Records for the exercise ::
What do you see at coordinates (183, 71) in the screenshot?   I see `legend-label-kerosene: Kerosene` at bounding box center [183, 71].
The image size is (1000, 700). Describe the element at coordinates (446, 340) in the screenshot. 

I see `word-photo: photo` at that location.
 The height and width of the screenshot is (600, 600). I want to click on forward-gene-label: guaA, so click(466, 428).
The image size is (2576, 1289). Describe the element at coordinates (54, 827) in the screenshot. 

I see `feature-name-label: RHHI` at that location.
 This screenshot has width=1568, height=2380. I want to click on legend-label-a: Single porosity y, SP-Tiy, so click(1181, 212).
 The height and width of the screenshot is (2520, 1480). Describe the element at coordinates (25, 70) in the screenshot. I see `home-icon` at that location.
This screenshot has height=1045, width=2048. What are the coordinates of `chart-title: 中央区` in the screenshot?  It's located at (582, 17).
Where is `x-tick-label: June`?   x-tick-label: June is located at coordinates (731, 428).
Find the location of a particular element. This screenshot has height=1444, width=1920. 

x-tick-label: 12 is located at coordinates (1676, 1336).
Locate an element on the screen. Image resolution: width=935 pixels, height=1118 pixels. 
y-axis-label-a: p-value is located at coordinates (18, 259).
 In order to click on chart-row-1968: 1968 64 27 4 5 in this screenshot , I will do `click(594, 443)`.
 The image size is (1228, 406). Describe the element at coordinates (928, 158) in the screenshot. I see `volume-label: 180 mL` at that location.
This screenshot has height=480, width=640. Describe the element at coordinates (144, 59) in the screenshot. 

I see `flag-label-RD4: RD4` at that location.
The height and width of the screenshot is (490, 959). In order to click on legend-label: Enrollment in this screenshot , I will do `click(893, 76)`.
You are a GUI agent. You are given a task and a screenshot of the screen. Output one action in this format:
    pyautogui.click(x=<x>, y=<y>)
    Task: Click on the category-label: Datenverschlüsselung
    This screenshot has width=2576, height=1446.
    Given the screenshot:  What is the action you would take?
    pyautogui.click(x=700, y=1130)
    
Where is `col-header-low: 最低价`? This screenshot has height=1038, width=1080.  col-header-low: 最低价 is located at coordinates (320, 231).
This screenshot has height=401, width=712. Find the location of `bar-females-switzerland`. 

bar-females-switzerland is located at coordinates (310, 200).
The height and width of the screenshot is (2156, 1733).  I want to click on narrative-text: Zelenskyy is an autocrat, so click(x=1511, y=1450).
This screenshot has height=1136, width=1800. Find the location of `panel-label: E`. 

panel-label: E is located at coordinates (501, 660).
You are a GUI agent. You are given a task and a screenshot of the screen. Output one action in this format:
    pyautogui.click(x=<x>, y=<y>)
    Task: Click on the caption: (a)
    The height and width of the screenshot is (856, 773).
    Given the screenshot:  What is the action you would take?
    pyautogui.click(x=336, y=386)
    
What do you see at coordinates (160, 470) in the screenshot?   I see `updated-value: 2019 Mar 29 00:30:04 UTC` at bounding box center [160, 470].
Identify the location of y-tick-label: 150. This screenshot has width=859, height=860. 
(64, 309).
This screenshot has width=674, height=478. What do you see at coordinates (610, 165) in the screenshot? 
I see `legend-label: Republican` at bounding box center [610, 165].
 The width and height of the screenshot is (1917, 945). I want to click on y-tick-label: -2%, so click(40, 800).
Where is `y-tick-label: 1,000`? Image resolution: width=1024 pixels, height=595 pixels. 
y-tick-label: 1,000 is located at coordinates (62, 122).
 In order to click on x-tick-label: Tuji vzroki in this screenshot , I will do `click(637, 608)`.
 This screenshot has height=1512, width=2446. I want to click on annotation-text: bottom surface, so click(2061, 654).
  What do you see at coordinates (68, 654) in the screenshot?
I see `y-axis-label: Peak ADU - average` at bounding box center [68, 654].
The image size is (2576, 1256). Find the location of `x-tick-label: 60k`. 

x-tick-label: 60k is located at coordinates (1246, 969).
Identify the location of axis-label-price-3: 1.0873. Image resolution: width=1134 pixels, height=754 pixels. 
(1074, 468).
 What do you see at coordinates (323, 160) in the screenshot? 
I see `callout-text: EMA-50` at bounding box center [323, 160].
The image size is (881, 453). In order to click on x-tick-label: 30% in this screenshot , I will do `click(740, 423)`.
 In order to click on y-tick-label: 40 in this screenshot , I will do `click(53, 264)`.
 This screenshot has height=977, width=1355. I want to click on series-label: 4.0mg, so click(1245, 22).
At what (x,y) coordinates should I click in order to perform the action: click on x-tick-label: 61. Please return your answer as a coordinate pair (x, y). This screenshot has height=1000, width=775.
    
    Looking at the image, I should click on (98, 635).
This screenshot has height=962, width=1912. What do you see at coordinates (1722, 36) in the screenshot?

Problem statement :: Return each line of the data above that contains the string "axis".

Answer box ::
y-axis-label-a: p-value is located at coordinates (18, 259).
I see `y-axis-label: Peak ADU - average` at bounding box center [68, 654].
Identify the location of axis-label-price-3: 1.0873. Image resolution: width=1134 pixels, height=754 pixels. 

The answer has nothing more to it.